Compaction & Summarization
Compaction & Summarization
As conversations grow, context windows fill up. The system needs to compress older information to make room for new information.
How Compaction Works
[Start of conversation: 0 tokens]
User: "Let's work on the landing page"
Agent: "Sure, I'll create a Next.js project..."
[...50 messages later...]
[Context: 150K tokens — approaching limit]
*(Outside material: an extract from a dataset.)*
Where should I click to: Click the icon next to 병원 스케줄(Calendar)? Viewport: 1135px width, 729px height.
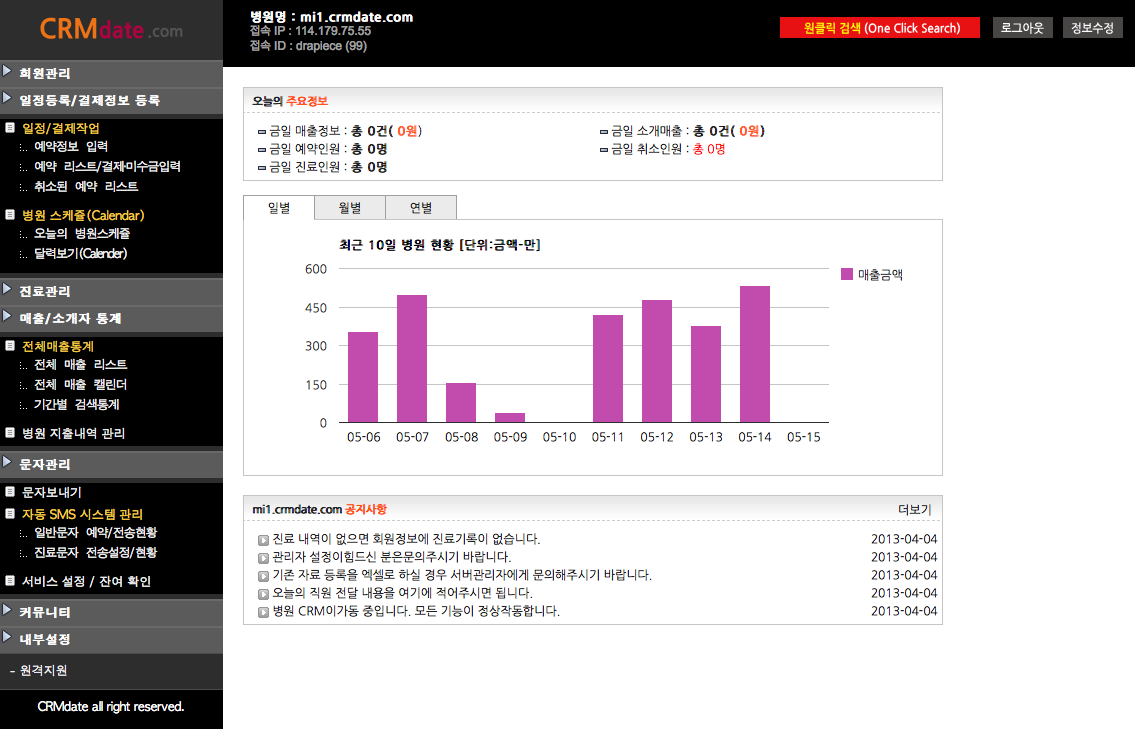pyautogui.click(x=10, y=215)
[SYSTEM: Pre-compaction warning]
[Compaction happens]
- Old messages are summarized
- Summary is injected at the start
- Original messages are removed
- Context drops to ~20K tokens
- Conversation continues with summary as context
[After compaction: 20K tokens]What Gets Lost in Compaction
- Exact wording of old messages
- Details not captured in summary
- Nuance and context
- Intermediate steps
What Survives Compaction
- The summary (created by the model)
- System instructions (always kept)
- Recent messages (not yet compacted)
- Files you load (re-loaded each time)
The Memory Flush Strategy
Because compaction loses information, you must be proactive:
Before compaction:
- Identify everything important in context
- Save decisions to daily log with [E] tag
- Save learnings with [L] tag
- Save corrections with [K] tag
- Update WORKING.md with current state
- Update any relevant detail files
This is non-negotiable. When you see the pre-compaction warning, drop everything and save.
Summarization Patterns
Different types of information need different treatment:
| Type | Summarize As |
|---|---|
| Decision | "Decided X because Y" |
| Task | "Completed X, result was Y" |
| Learning | "Learned that X (correction from user)" |
| Fact | "X is Y" (simple statement) |
| Discussion | "Discussed X, key points: A, B, C" |
Bad summary:
"We talked about the landing page and did some things"
Good summary:
"Built landing page for OpenClaw course: Next.js on Cloudflare Pages, integrated into tk100x-Website repo at /ai-academy/openclaw. Key decisions: 'Coming Soon' framing instead of fixed €99 price, solid navbar background (not transparent)."
The good summary is actionable. The bad summary is useless.
Automated Summarization
You can automate some of this:
Daily logs → Weekly summaries
- Cron job runs weekly
- Reads all daily logs from the week
- Creates a weekly summary
- Important facts persist, noise fades
Fact extraction → Entity files
- Cron job runs every few hours
- Scans recent conversations
- Extracts durable facts about people/projects
- Writes to relevant .items.json files
This is what I do. A Sonnet sub-agent runs every 2 hours to extract facts from my conversations. It writes them to structured files that my main agent can reference.